Parece estar claro que el ser humano, en este caso representado por la figura de Ananías, no tiene el don de adivinar el futuro, pero lo que si tiene es la capacidad de escuchar la Palabra de Dios y de secundarla, como aparece en Jeremías. Para esto, si que tiene el ser humano capacidad, fuerza, energías, inteligencia y decisión.

El Evangelio es la versión de Mateo del famoso milagro de la multiplicación del pan y de los peces. Muchas interpretaciones se han hecho de este pasaje hoy y ayer. La Palabra de Jesús a sus discípulos es clara: “dadle vosotros de comer”. Pero también es clara la respuesta de los discípulos a Jesús: “¡Si nada más que tenemos 5 panes y 2 peces!” Y Jesús les da una enseñanza clara: lo que tienen es lo que dan. No más, porque no hay más.

La invitación que se nos hace en el Evangelio nos invita a recorrer la senda de dar lo que uno tiene, y además, a todos los niveles, entre ellos, el nivel personal y el espiritual. Cada uno de nosotros puede dar, verdaderamente y no de manera falsa o a medias tintas, lo que es. No puede dar lo que nos imaginamos que somos, o lo que nos gustaría ser o lo que hemos querido vender que somos... Ese dar no será puro, limpio, es ficticio, no es real; es irreal... Sólo podemos dar lo que somos.

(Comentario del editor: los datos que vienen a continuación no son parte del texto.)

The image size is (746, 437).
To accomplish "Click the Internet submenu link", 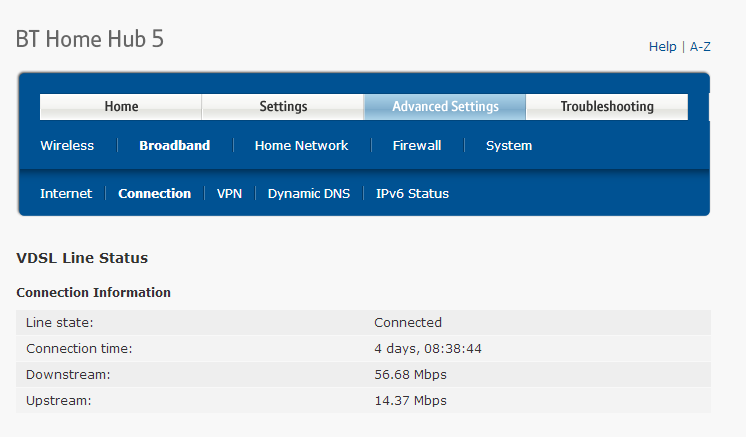I will [x=66, y=194].
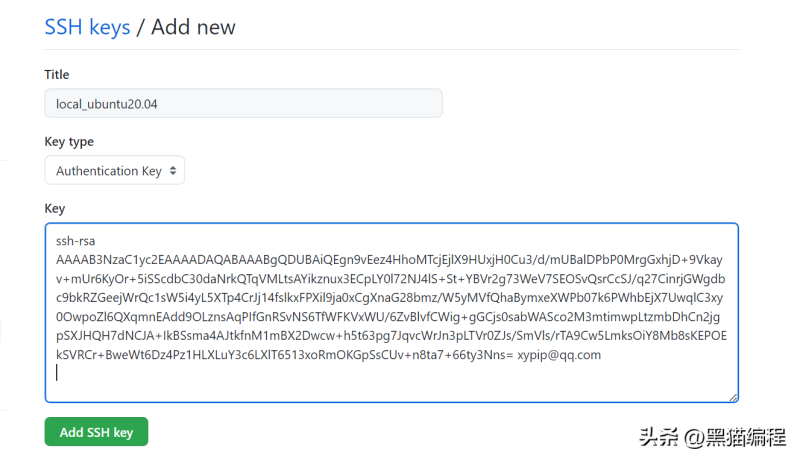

Pero resulta que lo que somos de fondo, en profundidad y en verdad, aunque no lo creamos, es bueno, es bello, porque somos hechura de mano divina. Por eso, Jesús dió lo que tenían, lo que es... De hay la espectacularidad del milagro: ser alimentados, vivificados por quien es Jesús. Y lo que repartió verdaderamente, dió de comer físicamente a los que allí estaban y nos da de comer, también, a nosotros hoy.